Nous entrons dans une phase de dépression mondialisée sous l'égide d'un libéralisme d'Etat qui va bouleverser les rapports de force et créer les conditions tant objectives que subjectives d'une nouvelle transformation révolutionnaire de la société. Ce n'est pas un modèle de développement qui est en train de faire faillite mais bien l'ensemble du rapport de domination bourgeois fondée sur la propriété privée et l'exploitation salariée.
A travers la crise, la loi de la valeur reprend ses droits. Cette loi qui dit que toute richesses est le produit du travail humain et qu'en conséquence le prix des marchandises qui s'achètent et se vendent sur le marché est déterminé par la quantité de travail socialement nécessaire pour les produire.
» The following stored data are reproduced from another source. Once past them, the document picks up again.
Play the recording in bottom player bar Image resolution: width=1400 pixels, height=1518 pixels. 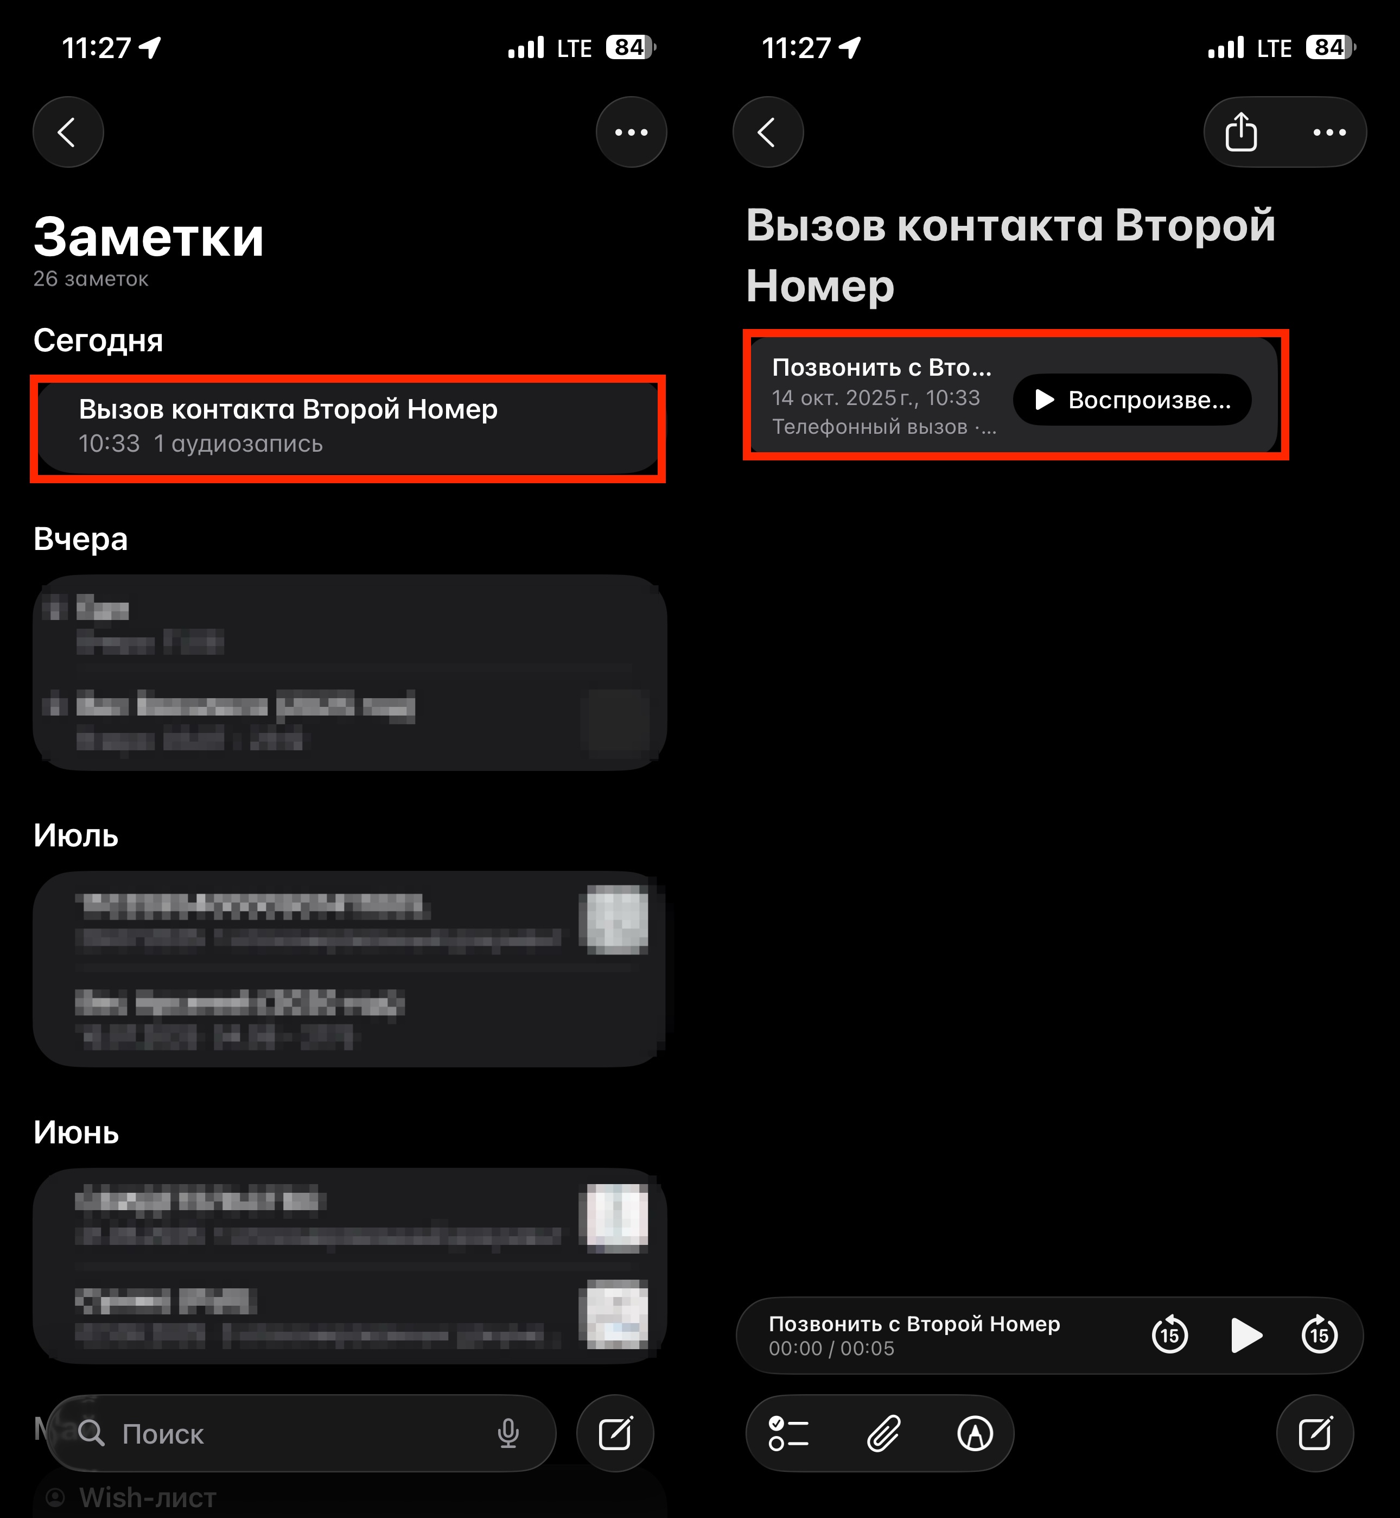click(1245, 1335)
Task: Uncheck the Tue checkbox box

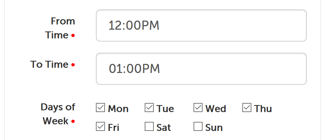Action: point(149,108)
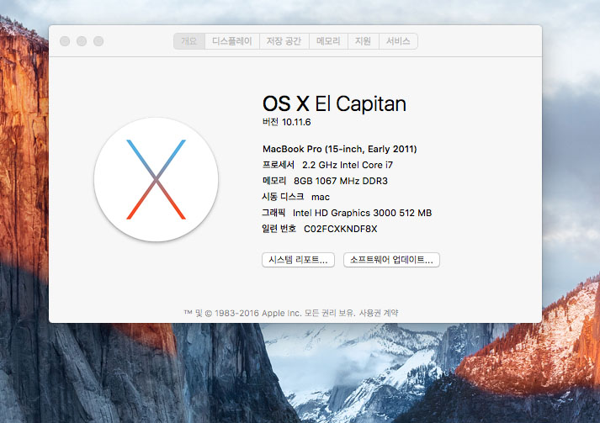Viewport: 600px width, 423px height.
Task: Open the 사용권 계약 link
Action: click(379, 313)
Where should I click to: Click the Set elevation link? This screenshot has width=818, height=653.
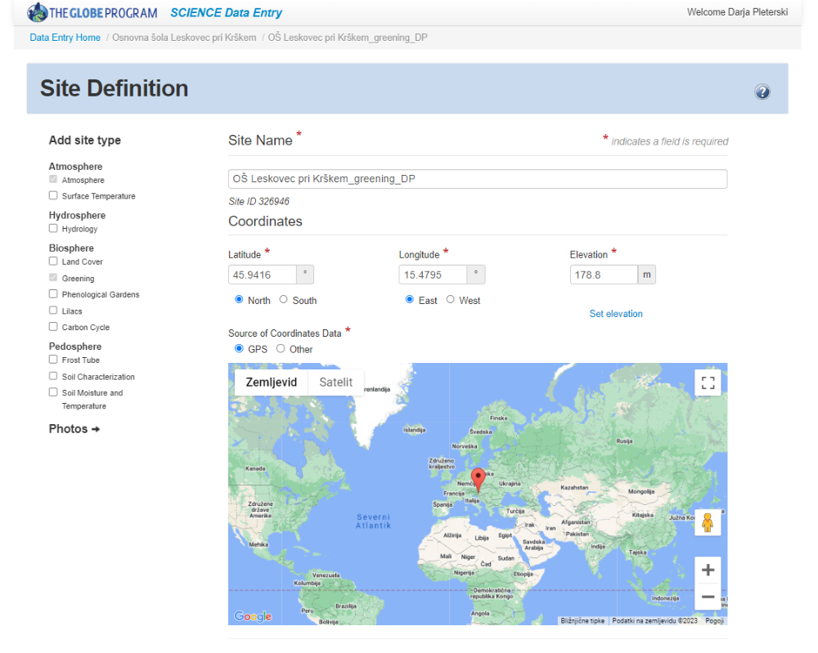(x=616, y=314)
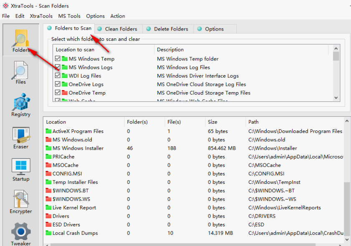Click the XtraTools app icon in title bar
The height and width of the screenshot is (246, 351).
click(x=5, y=6)
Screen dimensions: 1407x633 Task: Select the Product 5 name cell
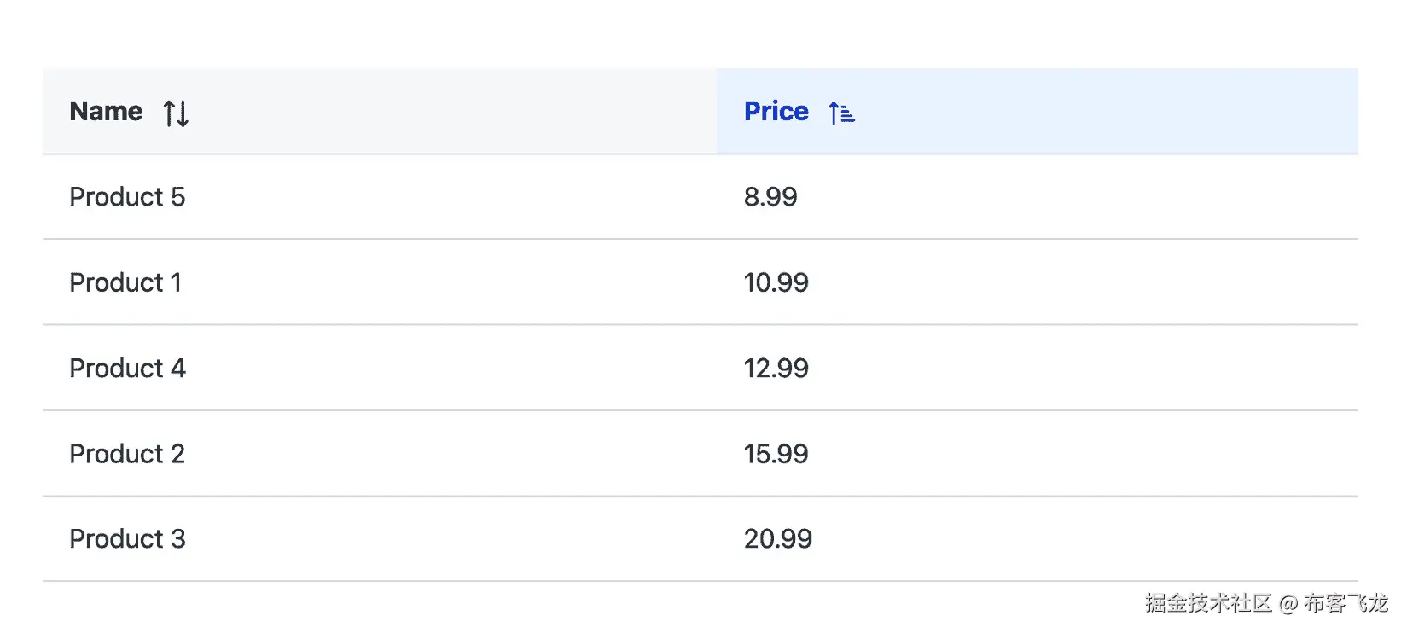pyautogui.click(x=380, y=197)
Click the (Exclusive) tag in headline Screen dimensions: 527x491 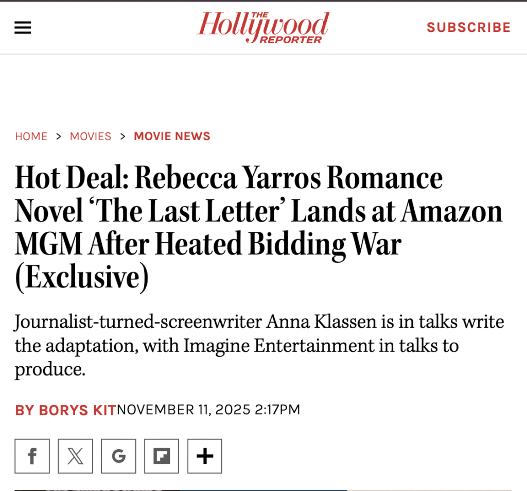point(82,277)
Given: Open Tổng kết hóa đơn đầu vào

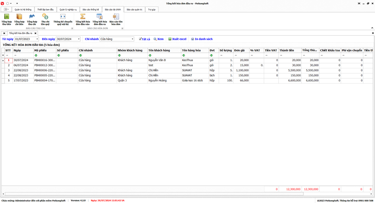Looking at the screenshot, I should [x=83, y=19].
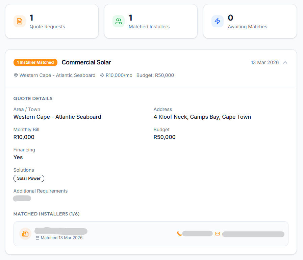Click the green Matched Installers people icon
The image size is (303, 260).
[x=119, y=21]
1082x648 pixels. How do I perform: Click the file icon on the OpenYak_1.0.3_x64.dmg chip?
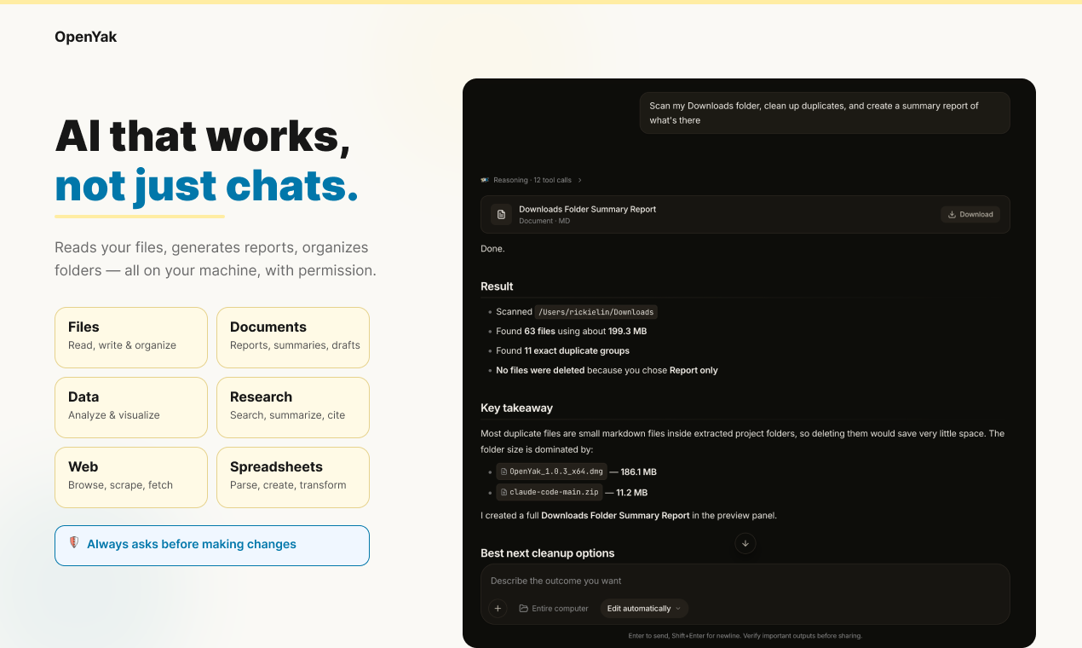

Les automatismes et les réajustements opérés par la loi de la valeur rappellent les spéculations folles à la réalité au prix d'une purge drastique dont les classes dominantes veulent faire payer les frais aux travailleurs, à la population.
S'il n'est pas possible immédiatement d'enrayer la fuite en avant vers la récession mondialisée dans laquelle les classes dominantes plongent le monde, il est possible d'en faire payer les frais aux responsables eux-mêmes. Il n'y a pas de réponse technique à leur crise hors d'un rapport de force entre les parasites du capital et la classe ouvrière, la population.

Dès aujourd'hui il y a urgence
Urgence pour dénoncer les responsables, les gros actionnaires, leur politique à laquelle se soumettent les Etats.
Urgence pour exiger qu'ils fassent face à leur responsabilité et payent les frais de leur crise en prenant sur leur capital et leur patrimoine.
Urgence pour protéger la classe ouvrière et la population des contrecoups de la crise, garantir ses droits, c'est-à-dire à un emploi et un salaire décent pour chacune et chacun.
Une telle politique qui préserve réellement les intérêts des travailleurs et des classes populaires nécessite la mobilisation de toutes et tous. Rien ne sera possible pour s'opposer aux contrecoups de la crise si nous n'exerçons une pression sociale et politique pour exiger et imposer notre contrôle sur la marche de la société. Garantir les droits des salariés et de la population signifie la fermeture de la Bourse, mettre fin aux spéculations, le contrôle des changes et la nationalisation des banques et du crédit sous le contrôle des salariés et de la population pour mettre l'économie au service de la collectivité.
Il n'y a pas d'autre politique pour mettre un coup d'arrêt à la régression sociale que patronat et gouvernement annoncent dès aujourd'hui. Cela pose la question de qui dirige, qui gouverne ? Le patronat, les banques et les partis qui les servent ou les travailleurs et leurs organisations.
Il y a urgence pour que se regroupent, s'organisent tous ceux qui veulent agir pour faire payer leur crise aux capitalistes.